━━━ Document section ━━━

All larger shops have fixed, marked prices, although if you’re making a major purchase or buying several items, a polite request for a “special price” or “small discount” might knock a few rupees off, especially for gems or jewellery. The smaller and more informal the outlet, the more scope for bargaining there’s likely to be – if you’re, say, buying a sarong from an itinerant hawker on the beach, you can haggle to your heart’s content.
Finally, there are a couple of things you shouldn’t buy. Remember that buying coral or shells (or any other marine product) contributes directly to the destruction of the island’s fragile ocean environment; it’s also illegal, and you’re likely to end up paying a heavy fine if you try to take coral out of the country. Note that it’s also illegal to export antiques (classified as anything over fifty years old) without a licence.
The most characteristic Sri Lankan souvenirs are brightly painted masks, originally designed to be worn during kolam dances or exorcism ceremonies and now found for sale wherever there are tourists. Masks vary in size from the tiny to the huge; most popular are those depicting the pop-eyed Gara Yaka or the bird demon Gurulu Raksha, though there are an increasing number of other designs available. Some masks are artificially but attractively aged to resemble antiques – a lot easier on the eye than the lurid colours in which many are painted. The centre of mask production is Ambalangoda, where there are a number of large shops selling a wide range of designs, some of heirloom quality.
Second in popularity are elephant carvings. These range from garish little wooden creatures painted in bright polka-dot patterns to the elegant stone carvings sold at places like Paradise Road in Colombo. Batik, an art introduced by the Dutch from Indonesia, is also widespread. Batik designs are often stereotypical (the Sigiriya Damsels and naff beach scenes are ubiquitous), though a few places such as Jayamali Batiks in Kandy produce more unusual and interesting work.
A number of other traditional crafts continue around the island with a little help from the tourist trade. Metalwork has long been produced in the Kandy area, and intricately embossed metal objects such as dishes, trays, candlesticks and other objects can be found in all the island’s handicraft emporia, though they’re rather fussy for most foreign tastes. Leatherwork can also be good, and you’ll find a range of hats, bags, boots and footrests (the shops at Pinnewala Elephant Orphanage have a particularly good selection). Lacquerware, a speciality of the Matale area, can also sometimes be found, along with Kandyan-style drums and, occasionally, carrom boards. Wooden models of tuktuks and other vehicles (most commonly found in Negombo) are another local speciality and make good souvenirs or children’s toys, while you’ll probably also see example of the ingenious local puzzle boxes – impossible to open until you’ve been shown how.

━━━

## Set exercise A:
Output as a two-column CSV the entries from the line containing "Task: Open the 复权 menu" through the line containing "Open action menu", using the headers instruction and response. Give one row per entry, with each field quoted and any line breaks turned into spaces.

━━━ Available data ━━━

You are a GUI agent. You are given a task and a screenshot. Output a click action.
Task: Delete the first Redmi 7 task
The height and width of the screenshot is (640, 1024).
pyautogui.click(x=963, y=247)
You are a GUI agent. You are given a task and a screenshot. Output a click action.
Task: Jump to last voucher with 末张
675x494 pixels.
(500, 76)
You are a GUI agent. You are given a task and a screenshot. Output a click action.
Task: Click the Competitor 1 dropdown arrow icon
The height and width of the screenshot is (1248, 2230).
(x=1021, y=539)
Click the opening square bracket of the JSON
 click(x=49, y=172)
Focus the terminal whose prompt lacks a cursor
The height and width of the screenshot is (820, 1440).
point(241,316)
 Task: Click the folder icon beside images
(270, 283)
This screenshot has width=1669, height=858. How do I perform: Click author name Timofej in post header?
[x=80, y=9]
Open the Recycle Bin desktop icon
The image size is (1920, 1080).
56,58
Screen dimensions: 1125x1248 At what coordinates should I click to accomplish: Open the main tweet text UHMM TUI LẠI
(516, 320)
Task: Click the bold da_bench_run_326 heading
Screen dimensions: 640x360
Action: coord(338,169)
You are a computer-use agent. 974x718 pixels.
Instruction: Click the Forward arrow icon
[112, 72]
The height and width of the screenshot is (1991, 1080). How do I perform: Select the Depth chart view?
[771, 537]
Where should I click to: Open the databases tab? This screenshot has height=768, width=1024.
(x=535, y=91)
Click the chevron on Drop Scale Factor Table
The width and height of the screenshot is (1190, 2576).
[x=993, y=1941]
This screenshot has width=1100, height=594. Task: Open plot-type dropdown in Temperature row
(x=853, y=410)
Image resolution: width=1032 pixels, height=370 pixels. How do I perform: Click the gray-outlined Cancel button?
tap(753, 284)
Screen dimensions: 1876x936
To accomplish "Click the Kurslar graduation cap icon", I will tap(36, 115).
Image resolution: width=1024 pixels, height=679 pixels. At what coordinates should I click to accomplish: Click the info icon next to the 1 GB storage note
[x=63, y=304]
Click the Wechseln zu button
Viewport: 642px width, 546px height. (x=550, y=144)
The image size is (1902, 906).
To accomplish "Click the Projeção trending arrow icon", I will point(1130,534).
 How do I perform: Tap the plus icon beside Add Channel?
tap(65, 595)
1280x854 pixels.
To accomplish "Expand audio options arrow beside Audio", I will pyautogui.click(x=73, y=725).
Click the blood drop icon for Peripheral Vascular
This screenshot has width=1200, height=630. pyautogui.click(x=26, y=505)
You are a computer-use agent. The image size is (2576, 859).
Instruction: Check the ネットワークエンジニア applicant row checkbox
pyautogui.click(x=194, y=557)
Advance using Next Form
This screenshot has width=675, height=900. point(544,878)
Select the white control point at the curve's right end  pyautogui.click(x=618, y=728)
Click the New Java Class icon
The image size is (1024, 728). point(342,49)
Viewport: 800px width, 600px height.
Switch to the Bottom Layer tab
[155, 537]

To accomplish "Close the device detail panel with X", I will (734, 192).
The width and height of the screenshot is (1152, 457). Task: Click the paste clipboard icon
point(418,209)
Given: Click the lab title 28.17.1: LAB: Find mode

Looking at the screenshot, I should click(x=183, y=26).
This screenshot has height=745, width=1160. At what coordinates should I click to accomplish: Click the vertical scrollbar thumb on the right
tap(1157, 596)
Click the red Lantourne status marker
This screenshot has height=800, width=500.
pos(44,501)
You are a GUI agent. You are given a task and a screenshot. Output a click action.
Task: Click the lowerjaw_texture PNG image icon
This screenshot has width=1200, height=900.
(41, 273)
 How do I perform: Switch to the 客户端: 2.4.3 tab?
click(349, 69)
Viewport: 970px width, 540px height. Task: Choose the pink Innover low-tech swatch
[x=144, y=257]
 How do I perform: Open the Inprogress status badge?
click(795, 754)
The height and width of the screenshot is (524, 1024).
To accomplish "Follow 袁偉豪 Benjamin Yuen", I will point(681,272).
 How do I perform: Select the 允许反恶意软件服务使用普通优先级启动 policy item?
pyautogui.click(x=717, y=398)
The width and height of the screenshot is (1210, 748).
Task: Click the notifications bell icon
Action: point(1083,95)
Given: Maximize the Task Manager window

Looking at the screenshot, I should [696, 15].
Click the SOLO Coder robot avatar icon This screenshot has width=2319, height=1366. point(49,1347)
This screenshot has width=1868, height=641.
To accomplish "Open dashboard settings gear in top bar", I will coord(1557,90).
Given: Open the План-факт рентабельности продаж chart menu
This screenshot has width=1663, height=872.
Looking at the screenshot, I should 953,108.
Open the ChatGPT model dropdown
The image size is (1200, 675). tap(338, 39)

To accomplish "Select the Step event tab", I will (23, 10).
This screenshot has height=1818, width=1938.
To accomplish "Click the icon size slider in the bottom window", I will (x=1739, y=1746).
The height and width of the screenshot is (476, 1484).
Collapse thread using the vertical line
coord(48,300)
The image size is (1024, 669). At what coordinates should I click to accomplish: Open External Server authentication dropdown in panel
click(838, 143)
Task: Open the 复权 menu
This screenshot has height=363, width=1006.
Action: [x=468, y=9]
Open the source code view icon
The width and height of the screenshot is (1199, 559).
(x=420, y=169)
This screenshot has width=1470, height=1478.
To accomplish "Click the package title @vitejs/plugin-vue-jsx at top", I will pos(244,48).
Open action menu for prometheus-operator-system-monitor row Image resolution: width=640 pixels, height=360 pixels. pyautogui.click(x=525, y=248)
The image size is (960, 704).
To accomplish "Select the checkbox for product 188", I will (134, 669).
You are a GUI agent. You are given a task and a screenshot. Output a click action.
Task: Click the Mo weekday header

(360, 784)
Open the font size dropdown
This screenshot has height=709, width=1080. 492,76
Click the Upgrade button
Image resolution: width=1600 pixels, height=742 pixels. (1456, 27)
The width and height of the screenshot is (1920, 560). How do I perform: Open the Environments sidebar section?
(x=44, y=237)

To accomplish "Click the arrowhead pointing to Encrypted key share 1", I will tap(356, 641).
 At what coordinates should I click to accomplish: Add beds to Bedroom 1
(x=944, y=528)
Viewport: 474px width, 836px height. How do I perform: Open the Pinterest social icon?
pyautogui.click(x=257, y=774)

━━━

## Set exercise B:
Edit the souvenir text from the words "The most characteristic" through "of heirloom quality." so that "tourists" becomes "visitors".

## Exercise result A:
instruction,response
"Task: Open the 复权 menu This screenshot has height=363, width=1006.","Action: [x=468, y=9]"
"Open the source code view icon The width and height of the screenshot is (1199, 559).","(x=420, y=169)"
"This screenshot has width=1470, height=1478. To accomplish ""Click the package title @vitejs/plugin-vue-jsx at top"",","I will pos(244,48)."
"Open action menu for prometheus-operator-system-monitor row Image resolution: width=640 pixels, height=360 pixels.","pyautogui.click(x=525, y=248)"

## Exercise result B:
The most characteristic Sri Lankan souvenirs are brightly painted masks, originally designed to be worn during kolam dances or exorcism ceremonies and now found for sale wherever there are visitors. Masks vary in size from the tiny to the huge; most popular are those depicting the pop-eyed Gara Yaka or the bird demon Gurulu Raksha, though there are an increasing number of other designs available. Some masks are artificially but attractively aged to resemble antiques – a lot easier on the eye than the lurid colours in which many are painted. The centre of mask production is Ambalangoda, where there are a number of large shops selling a wide range of designs, some of heirloom quality.